**Problema proposto**
Reproduza fielmente, do trecho do texto sobre a trajetória de uma professora alfabetizadora, o segmento que vai de "Talvez por isso, desde" até "p. 23, 2002)", inclusive.

Ivanda Alexandre Pereira– SME/FUMEC – Campinas

Questionar o cotidiano do qual sou parte integrante e sua relação com a sociedade em geral, bem como a minha constituição e a dos meus pares, tem sido a tônica da/na minha trajetória docente. A complexidade do processo pedagógico, marcado pela imprevisibilidade e heterogeneidade, me mobiliza a pensar sobre o meu próprio trabalho.
Talvez por isso, desde o início da minha formação, intuitivamente, eu constatasse que na escola, diante das incertezas e imprevisibilidades, um conhecimento prático é tecido cotidianamente, um conhecimento gerado na troca, na interlocução, no crescimento coletivo. Coletivamente, tentamos garantir a pluralidade de idéias e caminhos, o outro estabelece o confronto e a recriação de idéias. “Este movimento dá condições para que cada um se fortaleça como sujeito e, no coletivo, torne-se mais competente para formular alternativas viáveis de transformação do real.” (ESTEBAN e ZACCUR, p. 23, 2002)

PROBLEMATIZANDO O CONTEXTO DA PROFESSORA-PESQUISADORA
E não é apenas isso. A escola é um espaço heterogêneo que abriga uma diversidade de valores, cultura, ânimos, sentimentos, classes sociais e econômicas, entre outros. Nessa complexidade, como professora alfabetizadora, vivo e convivo com os dramas e dilemas de alunos/as e professoras, com o processo de alfabetizar letrando.
Pensando em superar esta dificuldade, na escola em que trabalho, temos um grupo de estudo que toma a prática pedagógica, como objeto de análise e reflexão aliada à teoria, em busca de compreensão e melhoria do ensino, no que diz respeito ao processo de se apropriar e saber fazer uso do ler e escrever.
A idéia da constituição deste grupo teve inicio quando cheguei na escola em que trabalho hoje (EMEF Humberto de Souza Mello-Campinas) em agosto de 2000, e me deparei com um ambiente de desesperança com o trabalho docente e a aprendizagem das crianças das classes populares. Esse conflito era vivido não só por minhas colegas, mas eu também me encontrava em crise com a minha identidade docente por conta da pesquisa do mestrado. Quando decidi me inscrever no programa de pós-graduação da Faculdade de Educação da Unicamp no ano de 1999, no curso de mestrado, o foco da pesquisa que me propus fazer, seria olhar para a relação de ensino e argumentar a favor das aprendizagens de crianças das classes populares, mas no decorrer do processo de sistematização da pesquisa, ao lançar um olhar de compreensão para o meu esforço em ser professora em escolas públicas no município de Campinas, nos anos de 1999 e 2000, deparei-me, no início da observação do meu trabalho, com a imagem de uma professora que não se encaixava na imagem que eu pensara ter construído como profissional.

**Itens apresentados**

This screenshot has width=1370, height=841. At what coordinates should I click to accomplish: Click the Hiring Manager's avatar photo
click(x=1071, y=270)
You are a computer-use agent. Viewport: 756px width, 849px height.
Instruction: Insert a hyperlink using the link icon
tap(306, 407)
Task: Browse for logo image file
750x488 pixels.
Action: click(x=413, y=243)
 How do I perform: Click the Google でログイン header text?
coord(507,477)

* * *

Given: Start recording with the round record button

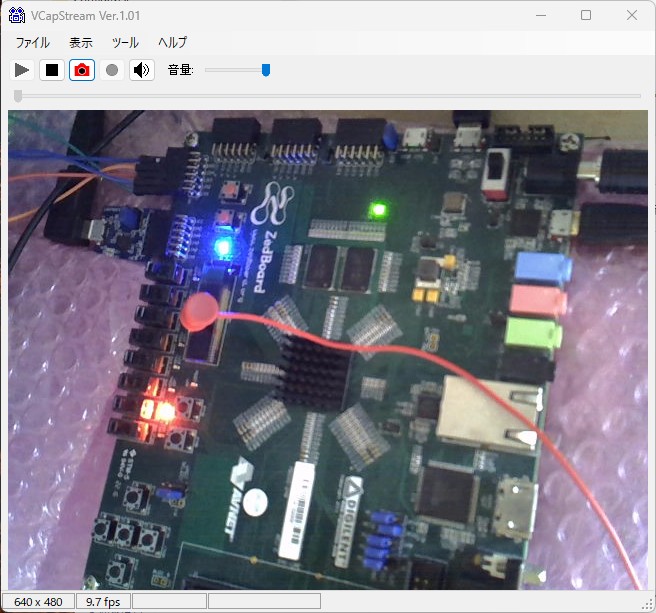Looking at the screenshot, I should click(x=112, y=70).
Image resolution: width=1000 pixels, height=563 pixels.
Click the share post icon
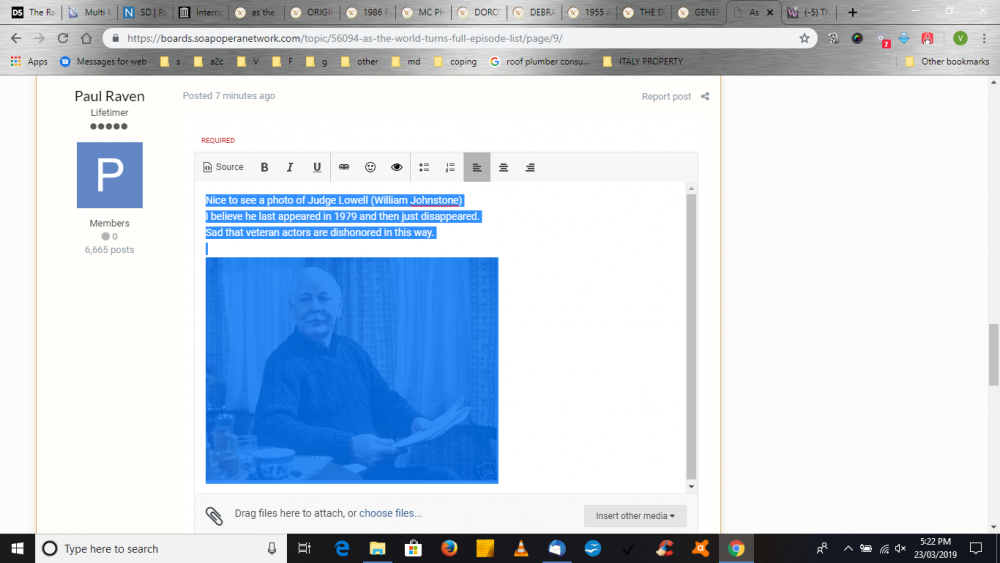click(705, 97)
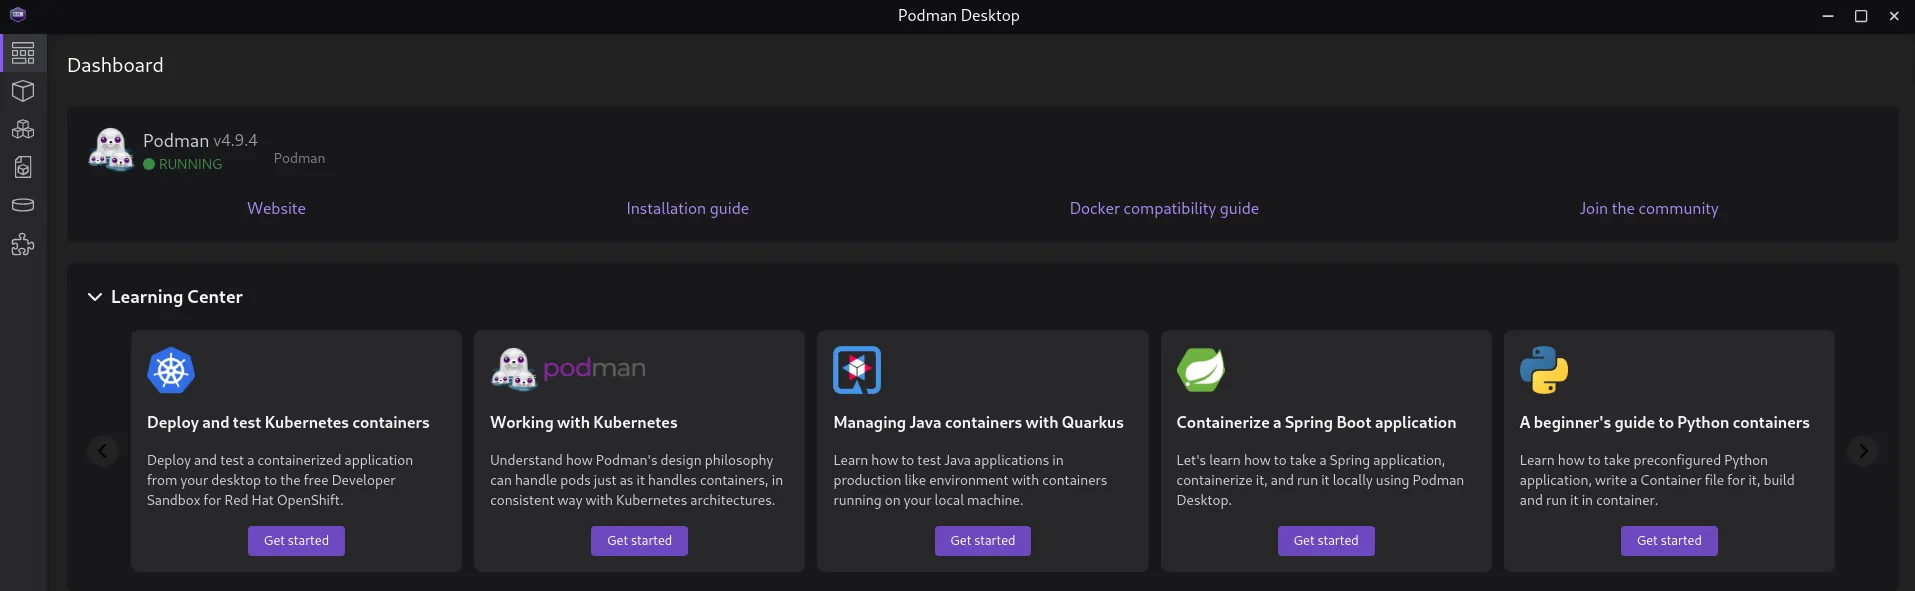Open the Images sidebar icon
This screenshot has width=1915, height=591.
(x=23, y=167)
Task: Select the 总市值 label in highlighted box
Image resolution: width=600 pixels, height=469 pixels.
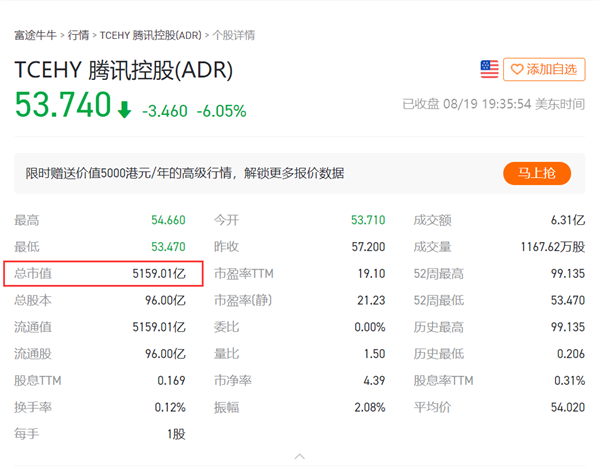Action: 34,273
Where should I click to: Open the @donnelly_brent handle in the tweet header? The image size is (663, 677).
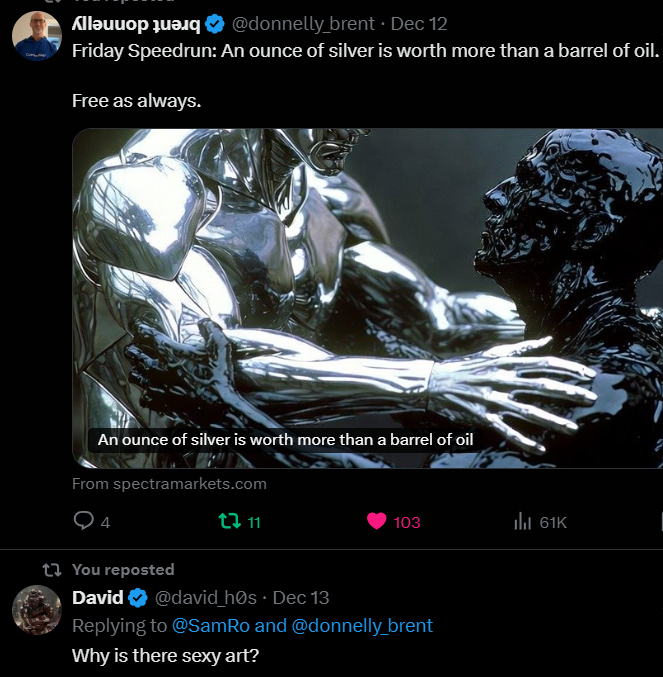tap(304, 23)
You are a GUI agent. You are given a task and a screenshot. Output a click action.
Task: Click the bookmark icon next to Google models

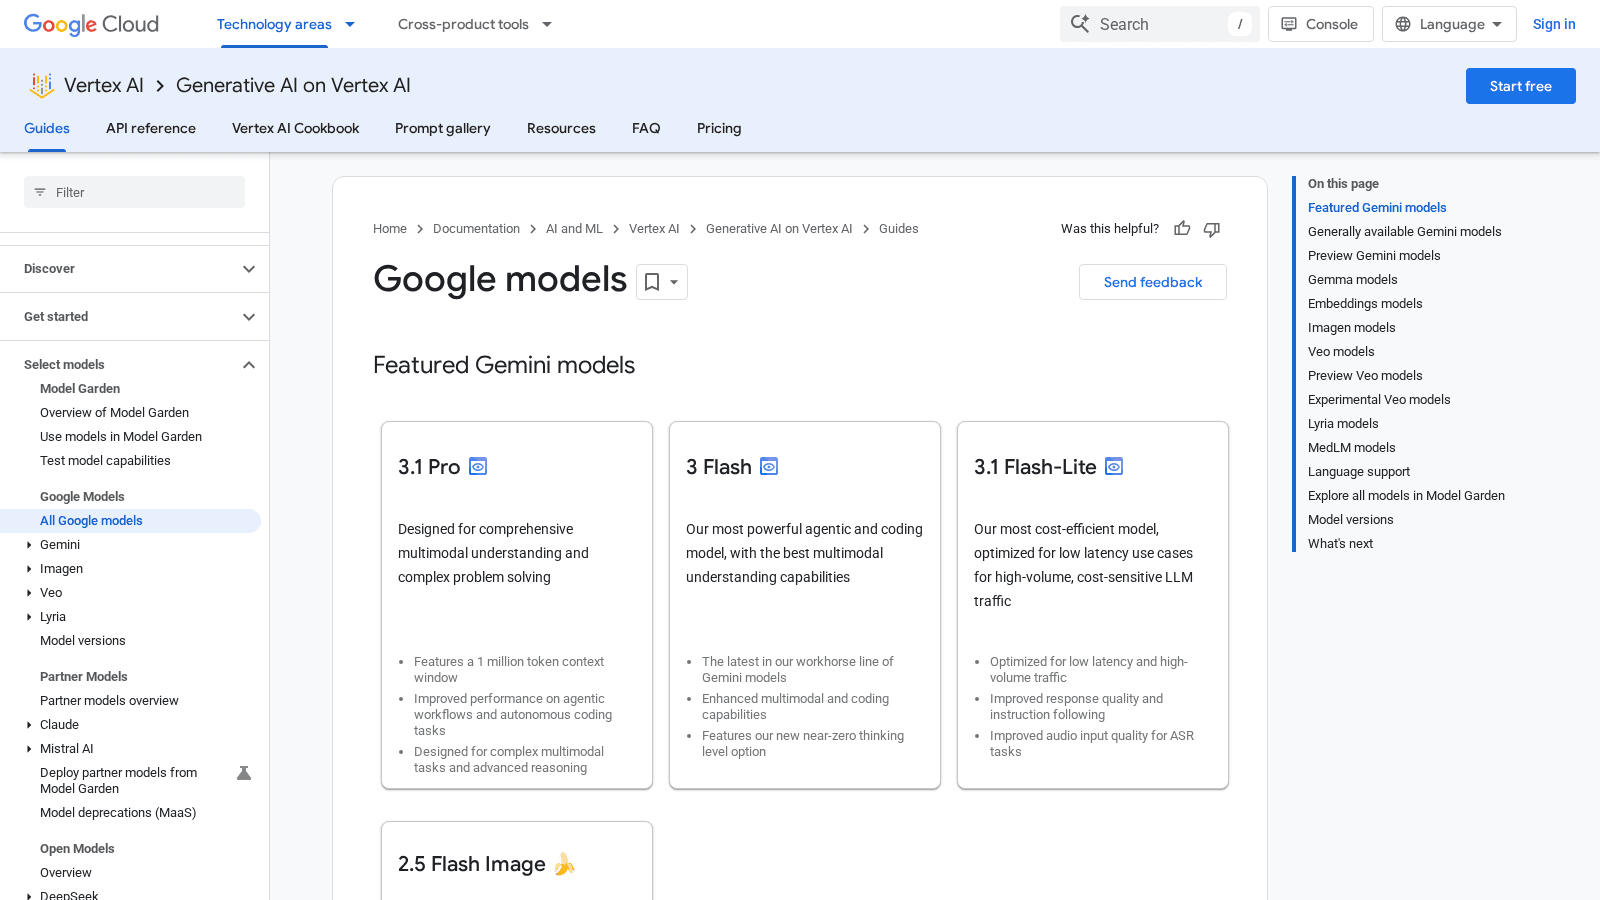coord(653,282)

* * *

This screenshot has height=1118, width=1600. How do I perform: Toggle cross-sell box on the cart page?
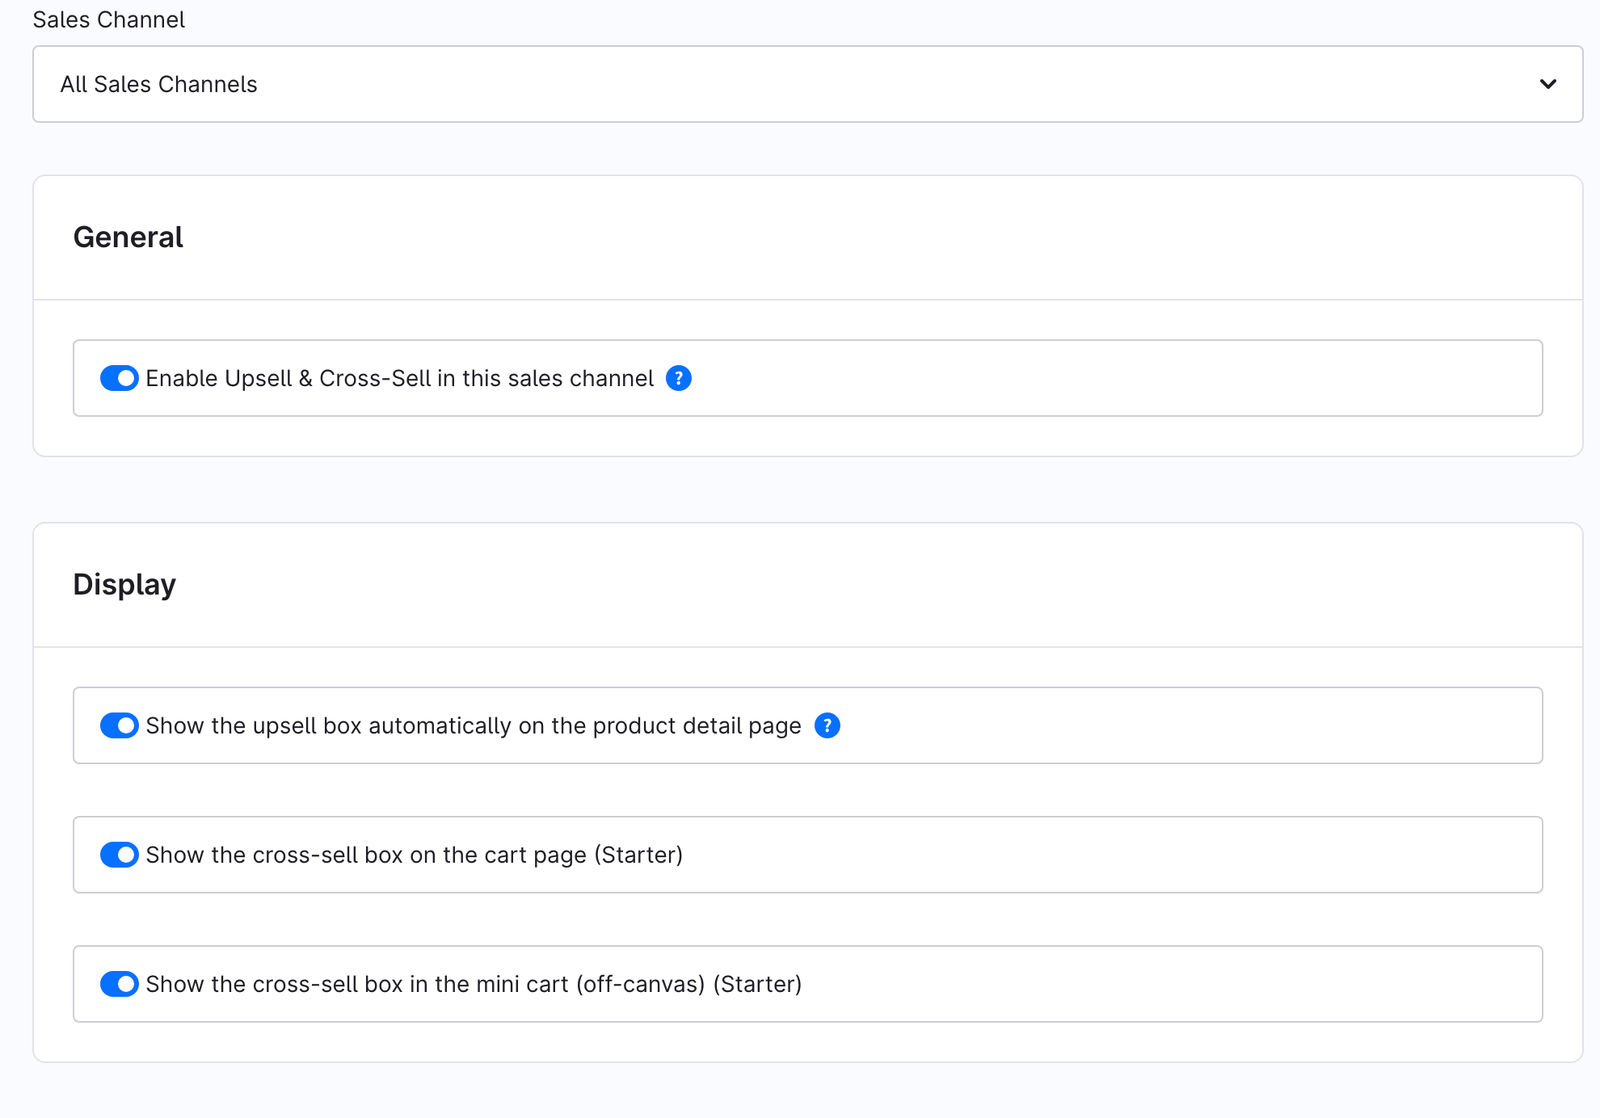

**Tarefa concluída**
Talvez por isso, desde o início da minha formação, intuitivamente, eu constatasse que na escola, diante das incertezas e imprevisibilidades, um conhecimento prático é tecido cotidianamente, um conhecimento gerado na troca, na interlocução, no crescimento coletivo. Coletivamente, tentamos garantir a pluralidade de idéias e caminhos, o outro estabelece o confronto e a recriação de idéias. “Este movimento dá condições para que cada um se fortaleça como sujeito e, no coletivo, torne-se mais competente para formular alternativas viáveis de transformação do real.” (ESTEBAN e ZACCUR, p. 23, 2002)